California: Google fired at least 20 more workers this week for participating in recent protests against the company’s work in Israel, Los Angeles Times reported.
This takes the total number number of terminated employees to more than 50, according to the No Tech for Apartheid Campaign, the advocacy group that organised the sit-ins.
Google issued a statement, confirming the development and saying that it did as a result of its investigation into the protests.
“Our investigation into these events is now concluded, and we have terminated the employment of additional employees who were found to have been directly involved in disruptive activity,” the company said. “To reiterate, every single one of those whose employment was terminated was personally and definitively involved in disruptive activity inside our buildings. We carefully confirmed and reconfirmed this.”
However, the protest group alleged that Google terminated some of the people who didn’t participate directly in the events.
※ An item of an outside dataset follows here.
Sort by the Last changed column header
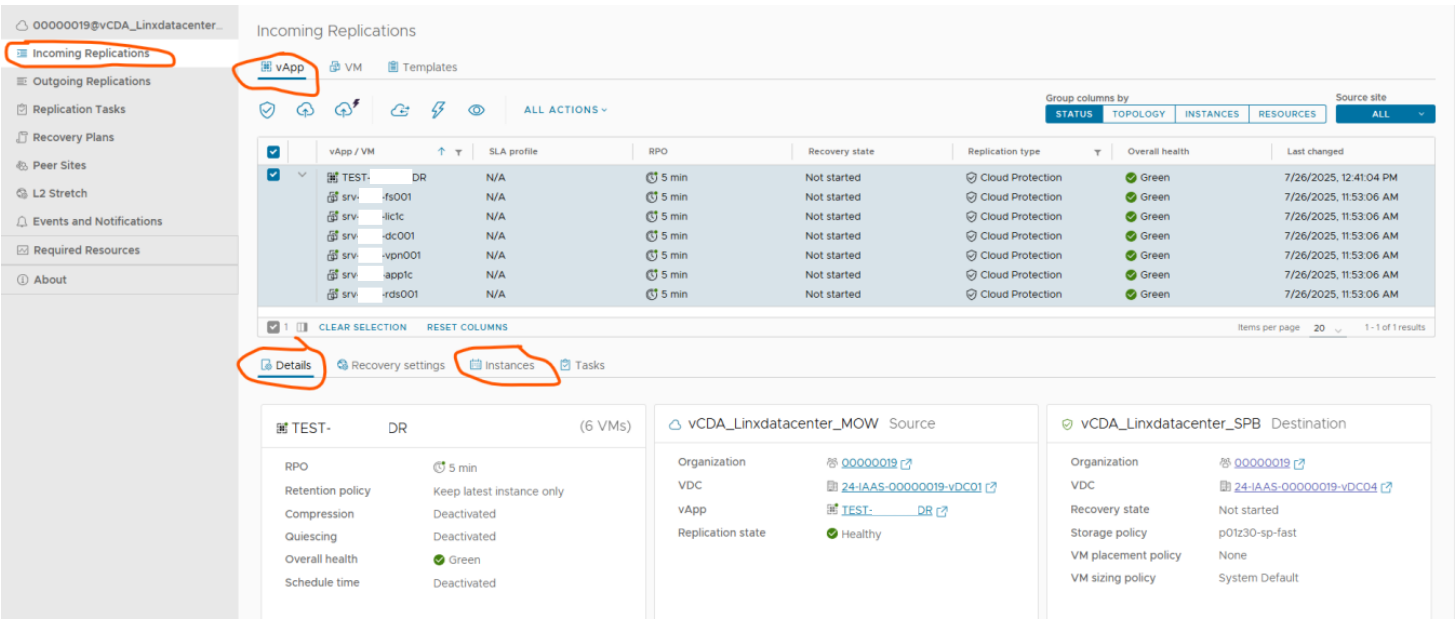This screenshot has width=1455, height=622. coord(1315,152)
“Google is throwing a tantrum because the company’s executives are embarrassed about the strength workers showed at last Tuesday’s historic sit-ins, as well as their botched response to them,” No Tech for Apartheid Campaign said in a statement. “Now, the corporation is lashing out at any worker that was physically in the vicinity of the protest — including those who were not at all involved in the campaign.”
The protest seeks the company to drop its cloud computing contract with the Israeli government and military, called Project Nimbus. The protest group demands Google to drop the project, protect Palestinian, Arab and Muslim employees and reinstate the workers who were terminated.